* [Exercise] Filter the listing below, keeping every line that holds "will".

# # #

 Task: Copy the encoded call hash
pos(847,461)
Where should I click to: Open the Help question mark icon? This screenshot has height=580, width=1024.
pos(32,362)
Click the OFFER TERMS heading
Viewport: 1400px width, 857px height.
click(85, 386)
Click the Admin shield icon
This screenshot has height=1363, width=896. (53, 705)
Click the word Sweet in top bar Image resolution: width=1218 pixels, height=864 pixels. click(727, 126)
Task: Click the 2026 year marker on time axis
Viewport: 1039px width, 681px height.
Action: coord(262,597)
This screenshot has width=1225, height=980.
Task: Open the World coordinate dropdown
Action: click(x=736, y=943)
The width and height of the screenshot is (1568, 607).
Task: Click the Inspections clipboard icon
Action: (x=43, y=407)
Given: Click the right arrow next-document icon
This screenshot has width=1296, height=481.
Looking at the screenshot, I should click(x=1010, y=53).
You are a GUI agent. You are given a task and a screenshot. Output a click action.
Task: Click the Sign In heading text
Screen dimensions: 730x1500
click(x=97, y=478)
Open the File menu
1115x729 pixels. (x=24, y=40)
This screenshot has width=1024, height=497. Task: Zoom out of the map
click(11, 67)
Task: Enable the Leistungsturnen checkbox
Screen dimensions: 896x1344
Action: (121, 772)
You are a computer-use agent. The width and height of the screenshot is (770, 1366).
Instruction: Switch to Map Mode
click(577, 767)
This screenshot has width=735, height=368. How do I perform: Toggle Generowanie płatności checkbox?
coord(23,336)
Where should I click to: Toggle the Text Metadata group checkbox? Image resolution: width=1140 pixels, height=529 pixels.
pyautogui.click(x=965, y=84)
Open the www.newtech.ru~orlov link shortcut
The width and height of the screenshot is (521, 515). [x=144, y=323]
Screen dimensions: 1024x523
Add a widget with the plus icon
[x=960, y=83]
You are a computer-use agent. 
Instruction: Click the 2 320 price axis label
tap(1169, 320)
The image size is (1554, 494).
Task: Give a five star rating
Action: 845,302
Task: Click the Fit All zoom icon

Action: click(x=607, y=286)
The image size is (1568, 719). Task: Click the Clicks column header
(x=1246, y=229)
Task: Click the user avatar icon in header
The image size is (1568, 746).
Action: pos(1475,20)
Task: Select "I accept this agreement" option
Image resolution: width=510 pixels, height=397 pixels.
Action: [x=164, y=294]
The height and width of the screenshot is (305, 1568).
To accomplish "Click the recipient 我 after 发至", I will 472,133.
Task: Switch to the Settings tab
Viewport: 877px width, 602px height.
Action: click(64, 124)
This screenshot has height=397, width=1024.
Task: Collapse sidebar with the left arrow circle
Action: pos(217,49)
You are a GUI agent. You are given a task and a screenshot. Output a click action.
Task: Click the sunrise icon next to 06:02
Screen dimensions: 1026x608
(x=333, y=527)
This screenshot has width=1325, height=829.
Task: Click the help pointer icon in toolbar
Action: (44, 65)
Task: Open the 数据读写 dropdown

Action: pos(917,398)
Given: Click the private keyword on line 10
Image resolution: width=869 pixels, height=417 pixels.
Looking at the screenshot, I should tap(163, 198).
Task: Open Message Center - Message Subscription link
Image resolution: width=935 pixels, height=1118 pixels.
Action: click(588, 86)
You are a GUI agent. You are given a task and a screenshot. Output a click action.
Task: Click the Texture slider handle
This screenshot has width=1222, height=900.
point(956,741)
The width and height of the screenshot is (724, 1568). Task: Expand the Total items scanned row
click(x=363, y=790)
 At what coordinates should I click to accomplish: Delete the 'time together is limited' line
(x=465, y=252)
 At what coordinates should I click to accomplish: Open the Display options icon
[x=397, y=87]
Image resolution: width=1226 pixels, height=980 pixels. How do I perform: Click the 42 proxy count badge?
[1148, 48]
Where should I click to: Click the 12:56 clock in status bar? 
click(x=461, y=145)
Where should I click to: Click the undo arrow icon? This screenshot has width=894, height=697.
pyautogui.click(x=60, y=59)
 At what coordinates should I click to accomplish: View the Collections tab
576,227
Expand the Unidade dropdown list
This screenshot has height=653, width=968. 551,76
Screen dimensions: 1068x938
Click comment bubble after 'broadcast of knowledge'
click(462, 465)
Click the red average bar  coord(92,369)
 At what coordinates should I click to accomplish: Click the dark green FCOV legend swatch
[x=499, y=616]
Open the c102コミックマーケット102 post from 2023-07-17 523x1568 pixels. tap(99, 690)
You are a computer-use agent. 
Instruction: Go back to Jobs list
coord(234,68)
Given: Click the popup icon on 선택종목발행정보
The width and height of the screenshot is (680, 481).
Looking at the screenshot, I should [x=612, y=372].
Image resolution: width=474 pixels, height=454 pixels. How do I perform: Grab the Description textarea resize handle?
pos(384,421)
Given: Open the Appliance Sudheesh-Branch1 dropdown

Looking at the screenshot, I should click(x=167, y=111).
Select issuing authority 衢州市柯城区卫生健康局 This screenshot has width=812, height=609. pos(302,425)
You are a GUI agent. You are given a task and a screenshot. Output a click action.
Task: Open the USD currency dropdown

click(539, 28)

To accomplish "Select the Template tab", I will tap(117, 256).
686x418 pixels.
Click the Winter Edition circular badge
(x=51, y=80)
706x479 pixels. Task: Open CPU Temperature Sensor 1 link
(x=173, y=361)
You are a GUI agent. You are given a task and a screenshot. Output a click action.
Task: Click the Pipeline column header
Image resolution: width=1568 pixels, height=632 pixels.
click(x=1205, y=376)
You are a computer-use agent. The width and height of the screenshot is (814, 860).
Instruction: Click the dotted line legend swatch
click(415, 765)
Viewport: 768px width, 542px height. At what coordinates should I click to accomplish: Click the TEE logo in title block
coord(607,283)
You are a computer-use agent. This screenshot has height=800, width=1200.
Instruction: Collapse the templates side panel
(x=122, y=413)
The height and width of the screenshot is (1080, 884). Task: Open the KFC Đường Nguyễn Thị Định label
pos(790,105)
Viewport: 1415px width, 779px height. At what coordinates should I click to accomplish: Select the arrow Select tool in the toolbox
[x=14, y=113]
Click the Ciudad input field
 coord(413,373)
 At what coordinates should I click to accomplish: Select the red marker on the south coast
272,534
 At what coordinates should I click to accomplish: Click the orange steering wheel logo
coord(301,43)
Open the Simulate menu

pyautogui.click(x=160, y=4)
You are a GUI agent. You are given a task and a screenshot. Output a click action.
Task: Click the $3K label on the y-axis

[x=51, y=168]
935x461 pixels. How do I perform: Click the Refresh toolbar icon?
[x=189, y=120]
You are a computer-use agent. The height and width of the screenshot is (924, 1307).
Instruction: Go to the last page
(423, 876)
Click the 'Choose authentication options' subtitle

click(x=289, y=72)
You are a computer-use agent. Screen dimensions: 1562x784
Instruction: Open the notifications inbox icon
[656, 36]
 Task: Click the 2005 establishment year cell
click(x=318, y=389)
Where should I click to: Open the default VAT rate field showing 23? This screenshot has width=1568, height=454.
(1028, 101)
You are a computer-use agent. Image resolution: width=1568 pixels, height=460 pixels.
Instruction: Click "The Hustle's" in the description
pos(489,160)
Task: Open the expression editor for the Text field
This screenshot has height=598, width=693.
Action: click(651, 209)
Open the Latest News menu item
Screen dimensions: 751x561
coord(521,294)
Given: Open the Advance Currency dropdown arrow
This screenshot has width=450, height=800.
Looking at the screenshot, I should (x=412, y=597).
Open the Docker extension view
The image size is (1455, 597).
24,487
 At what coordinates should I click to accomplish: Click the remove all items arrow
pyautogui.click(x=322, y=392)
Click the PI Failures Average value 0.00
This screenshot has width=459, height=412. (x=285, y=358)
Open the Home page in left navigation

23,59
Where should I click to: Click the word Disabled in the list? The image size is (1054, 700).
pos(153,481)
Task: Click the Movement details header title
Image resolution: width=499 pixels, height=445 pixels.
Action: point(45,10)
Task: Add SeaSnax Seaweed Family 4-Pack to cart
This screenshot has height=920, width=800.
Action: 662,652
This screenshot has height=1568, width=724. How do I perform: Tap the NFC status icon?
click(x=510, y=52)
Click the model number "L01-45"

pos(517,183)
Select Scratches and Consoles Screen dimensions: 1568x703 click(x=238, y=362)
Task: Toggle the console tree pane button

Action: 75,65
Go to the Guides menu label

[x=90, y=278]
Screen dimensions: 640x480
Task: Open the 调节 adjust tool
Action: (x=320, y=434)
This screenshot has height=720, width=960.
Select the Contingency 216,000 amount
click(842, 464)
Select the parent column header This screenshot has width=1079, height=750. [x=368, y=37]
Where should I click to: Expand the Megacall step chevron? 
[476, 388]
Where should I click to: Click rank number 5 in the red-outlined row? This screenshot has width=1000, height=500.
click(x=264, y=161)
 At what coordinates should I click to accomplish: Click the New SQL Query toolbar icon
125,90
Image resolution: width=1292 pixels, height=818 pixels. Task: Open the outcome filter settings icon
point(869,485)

# # #

* [Answer to this task]
To accomplish "Click the recipient 我 after 发至", I will 472,133.
To accomplish "Select the Template tab", I will tap(117, 256).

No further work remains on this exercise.